How mixed effects models are run¶

Mixed effects models do not have a complete implementation in Python, so we interface with R from Python and use lme4 in R. The results that you get when fitting mixed effects models in fitgrid are the same as if you used lme4 directly, because we use lme4 (indirectly).

Multicore model fitting¶

On a multicore machine, it may be possible to significantly speed fitting by computing the models in parallel. fitgrid.lm uses statsmodels under the hood to fit a linear least squares model, which in turn employs numpy for calculations. numpy itself depends on linear algebra libraries that might be configured to use multiple threads by default. This means that on a 48 core machine, common linear algebra calculations might use 24 cores automatically, without any explicit parallelization. So when you explicitly parallelize your calculations using Python processes (say 4 of them), each process might start 24 threads. In this situation, 96 CPU bound threads are wrestling each other for time on the 48 core CPU. This is called oversubscription and results in slower computations.

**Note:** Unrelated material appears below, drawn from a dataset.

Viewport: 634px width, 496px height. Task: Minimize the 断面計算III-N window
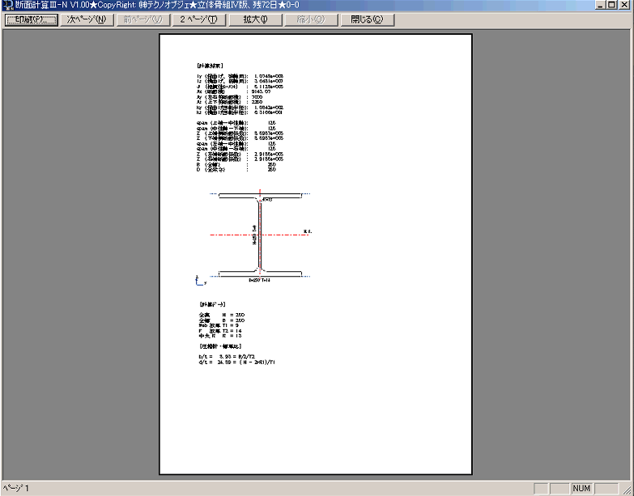(601, 6)
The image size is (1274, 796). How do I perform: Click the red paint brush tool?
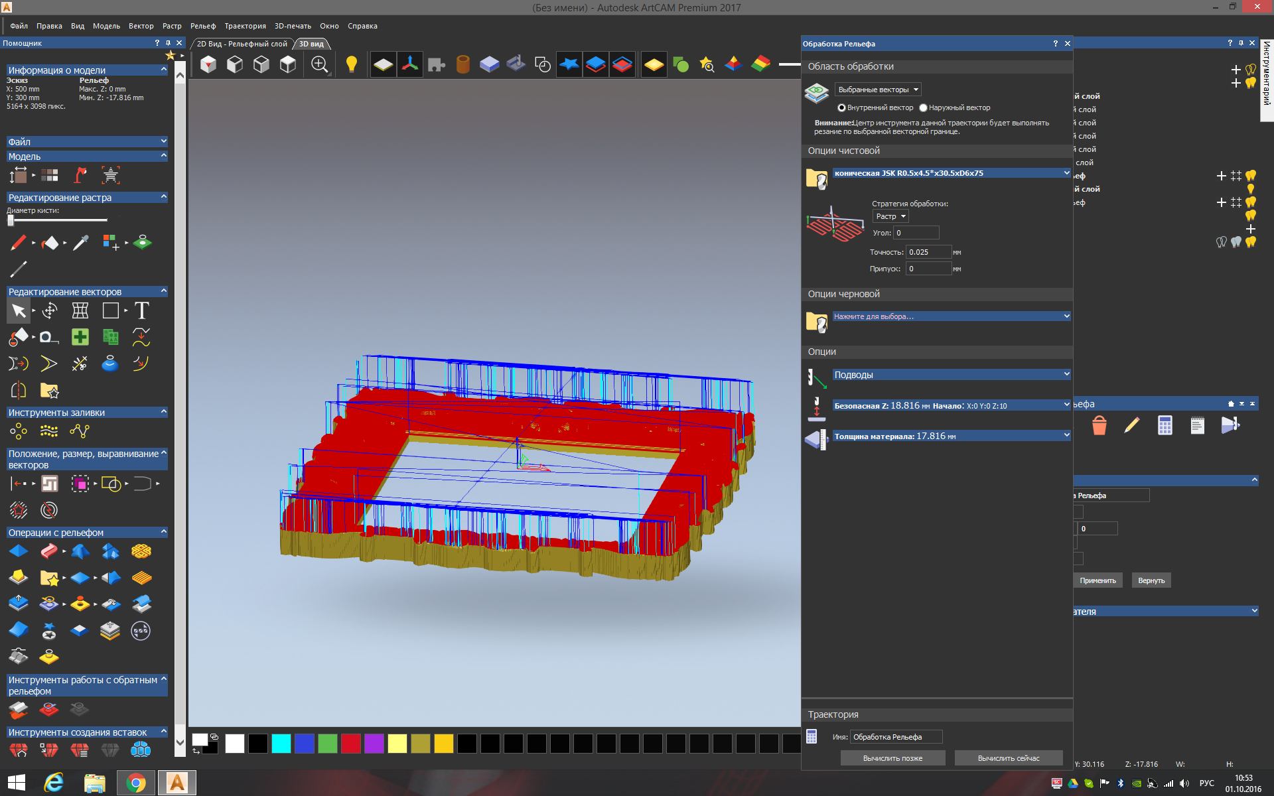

To deal with this when running fitgrid.lm, we try to instruct the linear algebra libraries your numpy distribution depends on to only use a single thread in every computation. This then lets you control the number of CPU cores being used by setting the n_cores parameter in fitgrid.lm() and fitgrid.lmer().

If you are using your own 8-core laptop, you might want to use all cores, so set something like n_cores=7. On a shared machine, it’s a good idea to run on half or 3/4 of the cores if no one else is running heavy computations.

Note that fitgrid parallel processing counts the “logical” cores available to the operating system and this may differ from the number of physical cores, depending on the system hardware and setting, e.g., Intel CPUs with hyperthreading enabled. The Python package psutil and psutil.cpu_count(logical=True) and psutil.cpu_count(logical=False) may be useful for interrogating the system about the available resources.